I believe that when you can get to a place in your life like this, when someone has done something mean to you and you can ask yourself what can I learn from this; I believe that you are growing and the Holy Spirit is working in and through you.  I know that there are so many nasty things in my life that I must take care of before I start looking at other people.  I have an awareness of how my feelings and actions affect others and it hurts me when I hurt others.

God is always using obstacles in our lives to teach us and grow us.  We miss out on these opportunities because we are consumed with ourselves, feeling sorry for us, or trying to place blame on someone else because it is easier than looking inside ourselves.  We are our own worst stumbling block in this manner.  We miss out on blessing after blessing because we feel we know better.

Yesterday as I was sitting on the couch, Lydia was playing with my hair.  She was stroking her fingers through each strand of hair.  At one point, she decided that she would not be gentle anymore.  I said ouch and told her to be gentle and nice.  Her bottom lip immediately came out and she felt bad.  She hugged me and said sorry.  It hurts her to see others hurt. 

She did the same thing with her sister.  Her sister fell and hurt her knee and was crying.  Lydia stopped what she was doing and walked across the room to hug her and pat her on the back.  It did not matter what she was doing, she heard someone was in distress and she wanted to be there to comfort.  She wanted to be there to help out.  What an amazing thing to witness! 

I realize this way of thinking is not very popular.  Yelling, punching, screaming, saying hurtful things usually are our first reactions.  However, if we give into these things we are no better than the person who did it to us first.  The hard thing is to take the high road and walk away and pray for that person.  We are to love our enemies too!

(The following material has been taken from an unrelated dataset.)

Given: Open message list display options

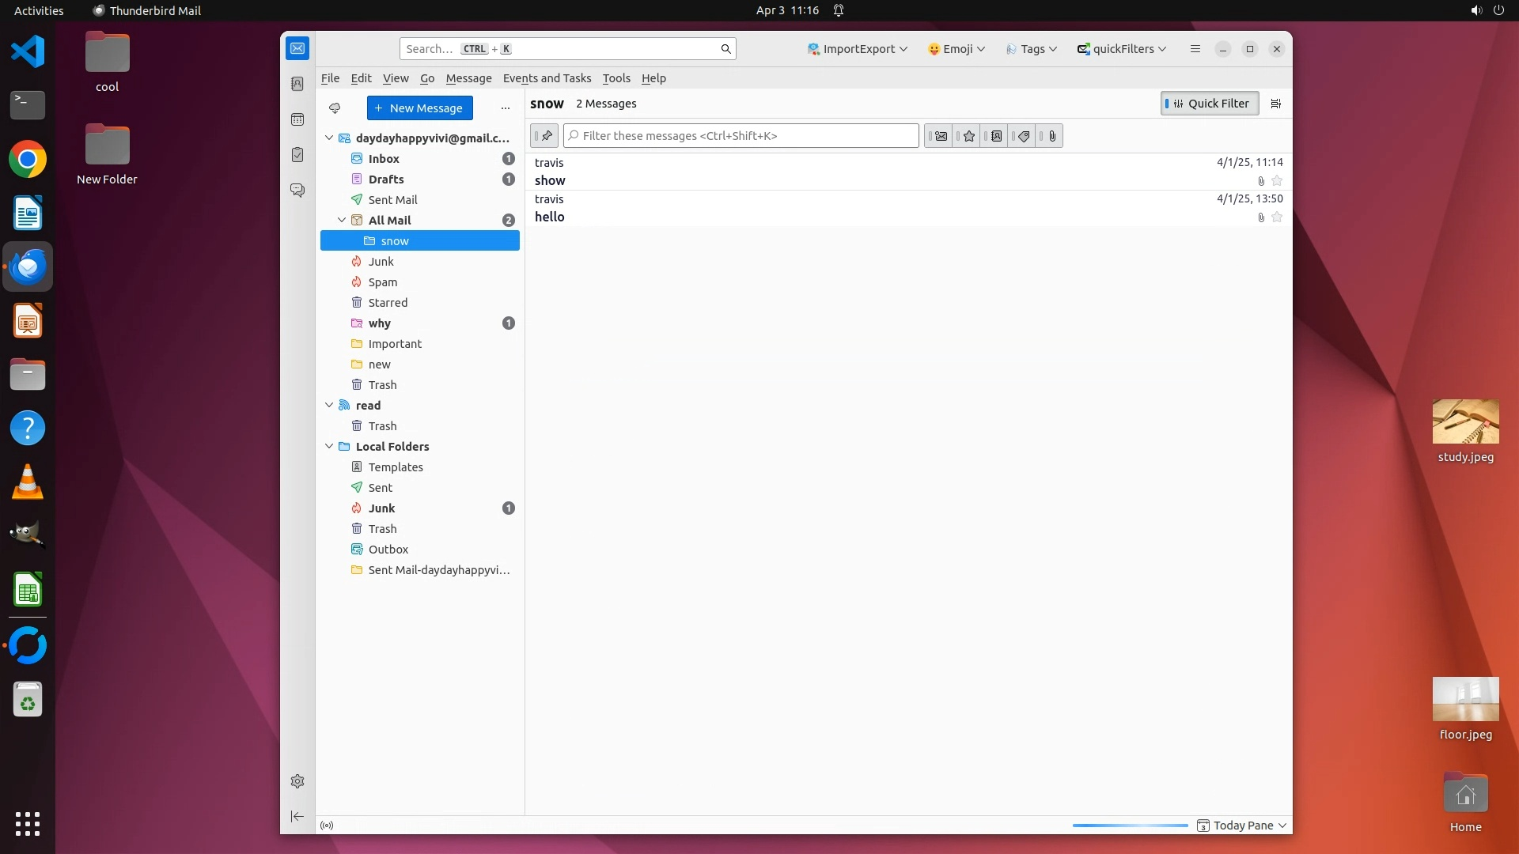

While I am far from being perfect, God is working on me.  He is constantly giving me these situations to learn.  When I walked into that store last night (Lydia was not with me), I held my husbands hand and held my head high.  I am stronger because of these words.  I am stronger because of the hurt.  While the sting is there and sometimes catches me off guard, I know that I am strong; I know that my God is bigger than any situation.

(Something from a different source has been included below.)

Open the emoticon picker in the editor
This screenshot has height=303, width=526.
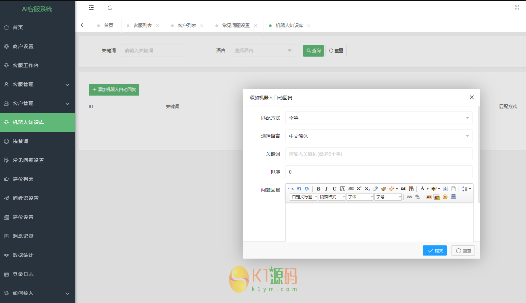pyautogui.click(x=445, y=197)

Lydia is constantly teaching me how to be a better person.  I need to remember that I too am not always a kind, caring person; nor have I always been nice.  This is my life now and I cannot expect everyone to understand Lydia (or disabilities) the way I do.  I too had an adjustment period, while I always loved her, there is that unsettling feeling and fear of the unknown and differences.  I can ask for a chance from people, but some people are unwilling to give that too.  So I will go confident in the journey that God has given me and continue to question in the difficult situations what I am suppose to learn!

2 comments:

  1. I'm going to be honest, I haven't been able to get your situation from yesterday out of my head. I even brought it up to my husband and said "she took the high road and I'm not sure I could have done it". I admire you for having the class and faith to do that. Those words stung me and I'm sorry that anyone would think that of any life. You have made me see that I need to take the high road no matter how mad I get or no matter how much it hurts. It teaches my children a lesson and it is the right thing to do.

    ReplyDelete
    Replies
    1. Thanks! I was protected though because the lady was walking past and I couldn't have said too much without causing a huge scene. I think it would have been different if I was confronted where she was in my face.
      The words sting and still hurt. I still feel like I am waking up from a nightmare; I don't want anyone to say anything hurtful to my child. However, I am thankful I can learn this lesson early because I fear this may not be the last time. If I realize how to effectively handle this now I can get better and better.
      I did have a lady approach me in WalMart when I was pregnant with Lydia. She did appear to be a nurse. But she asked when I was due and I answered. She said I was too big and there must be something wrong with the baby and it would be better if I would abort. I had my other children there. I simply said that Jesus loves me, my children, this unborn life and He even loves people like you. I walked away and then had to have a lengthy conversation with my other children. But at that point I understood that it can happen and people are very willing to share their opinion, nice or not!
      Our kiddos are a huge blessing and we are blessed to have this experience. It makes me sad that people let fears and bad information get the best of them and they rob themselves of this joy. Hard but so worth it.
      Thanks for sharing. I can't tell you how much your comment meant to me yesterday. I really needed that so thank you so much!
      Morale...I think I will stay away from WalMart! LOL!